Pihak kepolisian setempat akhirnya turun tangan untuk membubarkan massa ultras yang bertikai dengan melepaskan granat asap dan suar. Berdasarkan laporan Repubblica yang dikutip Football Italia, tindakan tegas ini diambil guna meredakan situasi yang mendadak mencekam di sekitar area stadion.
Dampak dari bentrokan tersebut, sejumlah penggemar dilaporkan mengalami luka-luka dan harus dilarikan ke Rumah Sakit Mauriziano oleh petugas paramedis. Beberapa korban berada dalam kondisi kritis atau kode merah karena mengalami cedera serius di bagian kepala akibat terkena suar yang diluncurkan petugas kepolisian saat membubarkan massa.

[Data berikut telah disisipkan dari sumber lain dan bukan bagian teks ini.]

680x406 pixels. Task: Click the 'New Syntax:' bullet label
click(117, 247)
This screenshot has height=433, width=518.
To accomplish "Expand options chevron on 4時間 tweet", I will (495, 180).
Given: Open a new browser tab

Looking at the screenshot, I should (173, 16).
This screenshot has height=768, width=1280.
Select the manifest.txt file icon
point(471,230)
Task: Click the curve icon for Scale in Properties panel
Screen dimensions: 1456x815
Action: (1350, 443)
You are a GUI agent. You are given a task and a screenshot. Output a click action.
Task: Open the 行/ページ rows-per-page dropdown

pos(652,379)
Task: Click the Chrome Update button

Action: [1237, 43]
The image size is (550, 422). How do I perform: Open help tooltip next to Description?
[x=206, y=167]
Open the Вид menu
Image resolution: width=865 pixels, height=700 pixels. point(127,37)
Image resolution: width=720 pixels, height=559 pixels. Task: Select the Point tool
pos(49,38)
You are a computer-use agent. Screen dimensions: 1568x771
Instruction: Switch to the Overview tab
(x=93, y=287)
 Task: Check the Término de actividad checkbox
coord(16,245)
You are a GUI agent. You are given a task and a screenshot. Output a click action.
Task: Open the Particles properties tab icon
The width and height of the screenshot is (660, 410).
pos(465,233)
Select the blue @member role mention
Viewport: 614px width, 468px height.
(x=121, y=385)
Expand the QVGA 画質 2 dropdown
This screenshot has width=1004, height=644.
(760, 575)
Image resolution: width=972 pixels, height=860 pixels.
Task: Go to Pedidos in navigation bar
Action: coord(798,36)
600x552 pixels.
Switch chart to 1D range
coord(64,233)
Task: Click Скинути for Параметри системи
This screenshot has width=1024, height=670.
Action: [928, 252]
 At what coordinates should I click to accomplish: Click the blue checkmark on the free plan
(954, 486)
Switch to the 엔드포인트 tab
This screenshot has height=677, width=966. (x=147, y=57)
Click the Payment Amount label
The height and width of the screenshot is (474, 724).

Lega Serie A tetap memberikan lampu hijau untuk memulai empat pertandingan lainnya, yaitu AC Milan vs Cagliari, Hellas Verona vs AS Roma, Lecce vs Genoa, dan Cremonese vs Como. Keempat laga pekan terakhir Serie A 2025-2026 tersebut dimulai sekitar sepuluh menit lebih lambat dari jadwal awal demi menjaga keadilan hasil kompetisi.
Kelompok ultras Juventus di dalam tribun sempat mengancam akan menyerbu lapangan jika pertandingan tetap dipaksakan bergulir sesuai jadwal karena mengkhawatirkan kondisi keamanan. Ultimatum tersebut juga disampaikan berulang kali kepada kapten Juventus, Manuel Locatelli, saat para pemain masih tertahan di dalam ruang ganti.
Pihak otoritas keamanan dan kepolisian khawatir penyerbuan lapangan oleh ultras Juventus akan memicu kerusuhan yang jauh lebih besar di dalam stadion. Sementara itu, kelompok ultras Torino merespons situasi dengan menurunkan spanduk-spanduk mereka di Curva Maratona sebagai bentuk kesepakatan untuk tidak memainkan pertandingan, meskipun manajemen kedua klub tetap menginginkan laga berjalan.
Setelah keputusan resmi untuk melanjutkan pertandingan diambil oleh pihak berwenang, kelompok ultras Juventus memilih untuk langsung meninggalkan stadion. Aksi ini membuat tribun yang diperuntukkan bagi pendukung tim tamu menjadi kosong menjelang laga dimulai. Pertandingan ini sangat krusial bagi Juventus yang sedang membutuhkan kemenangan demi mengamankan tiket ke Liga Champions musim depan.